__TASK TO CARRY OUT__: In the entries below, find the line with "The width and height of the screenshot is (1800, 1042)." and the line with "1495x595 pixels.". Return those two lines and all lines between them, exactly.

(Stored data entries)
···

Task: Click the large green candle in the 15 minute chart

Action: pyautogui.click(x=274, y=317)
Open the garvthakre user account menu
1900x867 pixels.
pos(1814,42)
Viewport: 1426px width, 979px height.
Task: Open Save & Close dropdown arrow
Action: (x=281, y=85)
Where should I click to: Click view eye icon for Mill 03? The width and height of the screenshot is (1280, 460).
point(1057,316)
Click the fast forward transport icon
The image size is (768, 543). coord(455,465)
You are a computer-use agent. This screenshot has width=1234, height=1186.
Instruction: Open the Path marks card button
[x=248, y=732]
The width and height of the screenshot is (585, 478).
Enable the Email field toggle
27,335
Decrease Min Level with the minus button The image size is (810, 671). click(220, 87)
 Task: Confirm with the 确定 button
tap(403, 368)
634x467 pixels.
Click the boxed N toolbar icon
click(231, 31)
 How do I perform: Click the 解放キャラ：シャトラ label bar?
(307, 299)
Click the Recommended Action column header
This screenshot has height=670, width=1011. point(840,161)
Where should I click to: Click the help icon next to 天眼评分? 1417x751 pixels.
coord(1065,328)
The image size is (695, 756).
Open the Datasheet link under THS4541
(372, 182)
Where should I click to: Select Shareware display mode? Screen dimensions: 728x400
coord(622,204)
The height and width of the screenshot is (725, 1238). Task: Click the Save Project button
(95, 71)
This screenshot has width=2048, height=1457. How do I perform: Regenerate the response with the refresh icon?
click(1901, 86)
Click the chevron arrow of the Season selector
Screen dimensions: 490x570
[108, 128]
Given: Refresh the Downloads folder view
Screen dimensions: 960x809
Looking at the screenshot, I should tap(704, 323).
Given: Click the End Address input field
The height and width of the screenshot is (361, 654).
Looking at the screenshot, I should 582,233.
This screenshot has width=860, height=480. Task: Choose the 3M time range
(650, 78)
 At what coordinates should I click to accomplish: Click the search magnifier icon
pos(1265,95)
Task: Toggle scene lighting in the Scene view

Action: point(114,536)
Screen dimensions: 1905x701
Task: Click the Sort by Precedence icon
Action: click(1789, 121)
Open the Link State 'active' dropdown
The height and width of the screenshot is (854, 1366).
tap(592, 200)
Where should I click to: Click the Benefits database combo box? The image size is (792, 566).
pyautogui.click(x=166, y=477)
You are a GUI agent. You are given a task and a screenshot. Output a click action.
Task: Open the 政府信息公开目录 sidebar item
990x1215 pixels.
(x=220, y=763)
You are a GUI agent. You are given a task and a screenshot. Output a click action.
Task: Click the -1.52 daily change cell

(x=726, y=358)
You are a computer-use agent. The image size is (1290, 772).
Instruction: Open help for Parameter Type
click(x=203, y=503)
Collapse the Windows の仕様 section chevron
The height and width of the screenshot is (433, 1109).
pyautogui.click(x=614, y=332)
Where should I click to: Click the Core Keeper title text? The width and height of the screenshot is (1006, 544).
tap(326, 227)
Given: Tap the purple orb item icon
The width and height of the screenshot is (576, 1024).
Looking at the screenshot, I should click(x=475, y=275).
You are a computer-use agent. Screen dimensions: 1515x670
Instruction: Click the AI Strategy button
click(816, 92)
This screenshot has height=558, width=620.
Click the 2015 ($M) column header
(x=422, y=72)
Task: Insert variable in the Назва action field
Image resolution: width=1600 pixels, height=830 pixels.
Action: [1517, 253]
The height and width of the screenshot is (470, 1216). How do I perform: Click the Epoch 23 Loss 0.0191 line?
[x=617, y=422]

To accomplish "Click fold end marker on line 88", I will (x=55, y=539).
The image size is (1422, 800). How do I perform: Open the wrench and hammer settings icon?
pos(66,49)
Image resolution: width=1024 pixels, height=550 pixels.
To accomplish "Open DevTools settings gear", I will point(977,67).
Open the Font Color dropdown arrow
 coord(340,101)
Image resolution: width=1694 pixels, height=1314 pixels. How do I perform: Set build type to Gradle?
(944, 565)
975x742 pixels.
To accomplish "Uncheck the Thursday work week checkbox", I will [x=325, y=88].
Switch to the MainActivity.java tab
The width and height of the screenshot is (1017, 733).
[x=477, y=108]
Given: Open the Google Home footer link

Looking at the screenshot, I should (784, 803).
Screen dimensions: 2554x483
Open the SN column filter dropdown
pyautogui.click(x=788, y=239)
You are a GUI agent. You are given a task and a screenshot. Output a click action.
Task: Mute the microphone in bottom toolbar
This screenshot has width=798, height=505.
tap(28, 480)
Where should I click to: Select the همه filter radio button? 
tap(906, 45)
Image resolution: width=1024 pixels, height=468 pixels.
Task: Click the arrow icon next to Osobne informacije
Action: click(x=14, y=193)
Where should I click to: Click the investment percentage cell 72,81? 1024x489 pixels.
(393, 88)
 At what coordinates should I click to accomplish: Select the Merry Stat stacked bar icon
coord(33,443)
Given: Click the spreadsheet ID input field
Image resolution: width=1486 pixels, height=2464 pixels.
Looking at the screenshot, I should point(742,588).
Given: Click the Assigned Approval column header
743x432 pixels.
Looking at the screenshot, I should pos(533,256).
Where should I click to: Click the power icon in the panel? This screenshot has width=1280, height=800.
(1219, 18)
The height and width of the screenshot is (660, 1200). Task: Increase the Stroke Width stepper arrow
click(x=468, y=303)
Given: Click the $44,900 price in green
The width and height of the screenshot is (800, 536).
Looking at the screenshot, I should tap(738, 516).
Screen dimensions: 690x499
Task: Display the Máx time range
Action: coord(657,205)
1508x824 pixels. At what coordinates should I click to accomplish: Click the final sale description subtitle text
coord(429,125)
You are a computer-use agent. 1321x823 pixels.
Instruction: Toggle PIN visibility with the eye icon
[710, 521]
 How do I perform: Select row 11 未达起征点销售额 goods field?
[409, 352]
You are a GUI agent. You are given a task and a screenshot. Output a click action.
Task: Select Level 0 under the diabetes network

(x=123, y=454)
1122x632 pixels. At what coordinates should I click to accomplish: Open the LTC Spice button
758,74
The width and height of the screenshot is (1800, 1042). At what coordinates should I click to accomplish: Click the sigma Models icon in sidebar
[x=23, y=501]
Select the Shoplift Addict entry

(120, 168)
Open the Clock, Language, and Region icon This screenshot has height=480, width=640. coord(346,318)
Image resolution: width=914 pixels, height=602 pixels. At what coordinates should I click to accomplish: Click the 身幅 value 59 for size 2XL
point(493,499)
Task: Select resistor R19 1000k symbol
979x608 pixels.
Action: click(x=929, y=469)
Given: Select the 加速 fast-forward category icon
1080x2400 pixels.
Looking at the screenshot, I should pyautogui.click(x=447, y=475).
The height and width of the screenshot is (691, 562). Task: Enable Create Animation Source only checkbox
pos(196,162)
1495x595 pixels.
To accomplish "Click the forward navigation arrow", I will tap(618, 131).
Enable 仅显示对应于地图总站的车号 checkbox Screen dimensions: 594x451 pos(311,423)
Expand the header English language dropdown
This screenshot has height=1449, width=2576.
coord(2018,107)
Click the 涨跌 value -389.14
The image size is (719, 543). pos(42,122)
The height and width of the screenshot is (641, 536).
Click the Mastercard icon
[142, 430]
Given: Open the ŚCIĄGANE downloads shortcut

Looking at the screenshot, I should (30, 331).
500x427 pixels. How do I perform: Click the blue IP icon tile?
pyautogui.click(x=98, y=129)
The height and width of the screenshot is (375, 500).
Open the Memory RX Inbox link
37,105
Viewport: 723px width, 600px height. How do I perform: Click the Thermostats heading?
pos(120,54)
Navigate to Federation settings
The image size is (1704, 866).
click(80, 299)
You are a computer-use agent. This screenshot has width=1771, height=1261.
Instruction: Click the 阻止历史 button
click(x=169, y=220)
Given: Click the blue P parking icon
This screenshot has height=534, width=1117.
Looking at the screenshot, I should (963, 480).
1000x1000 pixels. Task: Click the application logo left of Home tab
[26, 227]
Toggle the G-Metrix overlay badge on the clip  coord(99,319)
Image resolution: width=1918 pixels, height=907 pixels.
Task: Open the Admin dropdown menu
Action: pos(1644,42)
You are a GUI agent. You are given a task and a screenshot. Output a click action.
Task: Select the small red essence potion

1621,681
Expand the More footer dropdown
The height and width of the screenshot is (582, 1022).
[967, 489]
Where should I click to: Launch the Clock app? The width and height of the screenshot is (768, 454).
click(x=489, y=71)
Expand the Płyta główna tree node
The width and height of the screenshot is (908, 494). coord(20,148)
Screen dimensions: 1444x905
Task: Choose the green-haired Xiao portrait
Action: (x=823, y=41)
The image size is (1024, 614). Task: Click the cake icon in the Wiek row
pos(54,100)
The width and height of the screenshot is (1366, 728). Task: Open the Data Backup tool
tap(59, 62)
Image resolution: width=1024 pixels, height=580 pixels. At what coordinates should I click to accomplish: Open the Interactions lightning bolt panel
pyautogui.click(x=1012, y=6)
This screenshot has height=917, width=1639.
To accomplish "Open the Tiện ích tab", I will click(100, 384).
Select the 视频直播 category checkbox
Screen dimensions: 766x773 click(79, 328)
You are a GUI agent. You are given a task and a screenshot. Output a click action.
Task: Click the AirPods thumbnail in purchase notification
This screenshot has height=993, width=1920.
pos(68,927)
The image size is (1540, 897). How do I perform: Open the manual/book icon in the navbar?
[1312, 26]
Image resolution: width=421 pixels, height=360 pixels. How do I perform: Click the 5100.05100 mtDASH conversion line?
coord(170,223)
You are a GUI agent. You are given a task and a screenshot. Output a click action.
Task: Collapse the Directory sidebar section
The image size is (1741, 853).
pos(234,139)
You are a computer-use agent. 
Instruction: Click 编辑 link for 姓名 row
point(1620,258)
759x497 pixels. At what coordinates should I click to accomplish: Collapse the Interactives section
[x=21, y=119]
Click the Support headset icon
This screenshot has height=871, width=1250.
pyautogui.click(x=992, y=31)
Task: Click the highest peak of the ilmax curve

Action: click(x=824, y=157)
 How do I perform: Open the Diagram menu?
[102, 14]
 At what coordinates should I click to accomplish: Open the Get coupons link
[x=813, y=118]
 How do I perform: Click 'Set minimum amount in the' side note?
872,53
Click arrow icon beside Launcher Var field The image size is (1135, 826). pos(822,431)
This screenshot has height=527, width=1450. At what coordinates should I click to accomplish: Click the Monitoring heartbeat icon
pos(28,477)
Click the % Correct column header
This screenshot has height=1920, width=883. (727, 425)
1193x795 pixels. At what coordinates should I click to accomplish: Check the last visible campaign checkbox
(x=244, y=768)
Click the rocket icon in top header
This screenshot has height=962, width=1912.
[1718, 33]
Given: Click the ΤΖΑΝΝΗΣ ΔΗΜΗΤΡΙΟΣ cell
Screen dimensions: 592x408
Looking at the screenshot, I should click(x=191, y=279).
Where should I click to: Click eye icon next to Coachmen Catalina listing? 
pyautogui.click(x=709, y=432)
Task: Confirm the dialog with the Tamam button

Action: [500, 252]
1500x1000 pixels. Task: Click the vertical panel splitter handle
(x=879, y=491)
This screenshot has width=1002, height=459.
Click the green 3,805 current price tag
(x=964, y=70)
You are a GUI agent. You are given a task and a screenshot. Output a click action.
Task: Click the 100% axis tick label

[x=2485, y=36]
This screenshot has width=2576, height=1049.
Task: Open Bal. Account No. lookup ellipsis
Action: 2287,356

···

__ANSWER TO THE PROBLEM__:
The width and height of the screenshot is (1800, 1042). At what coordinates should I click to accomplish: Click the sigma Models icon in sidebar
[x=23, y=501]
Select the Shoplift Addict entry

(120, 168)
Open the Clock, Language, and Region icon This screenshot has height=480, width=640. coord(346,318)
Image resolution: width=914 pixels, height=602 pixels. At what coordinates should I click to accomplish: Click the 身幅 value 59 for size 2XL
point(493,499)
Task: Select resistor R19 1000k symbol
979x608 pixels.
Action: click(x=929, y=469)
Given: Select the 加速 fast-forward category icon
1080x2400 pixels.
Looking at the screenshot, I should pyautogui.click(x=447, y=475).
The height and width of the screenshot is (691, 562). Task: Enable Create Animation Source only checkbox
pos(196,162)
1495x595 pixels.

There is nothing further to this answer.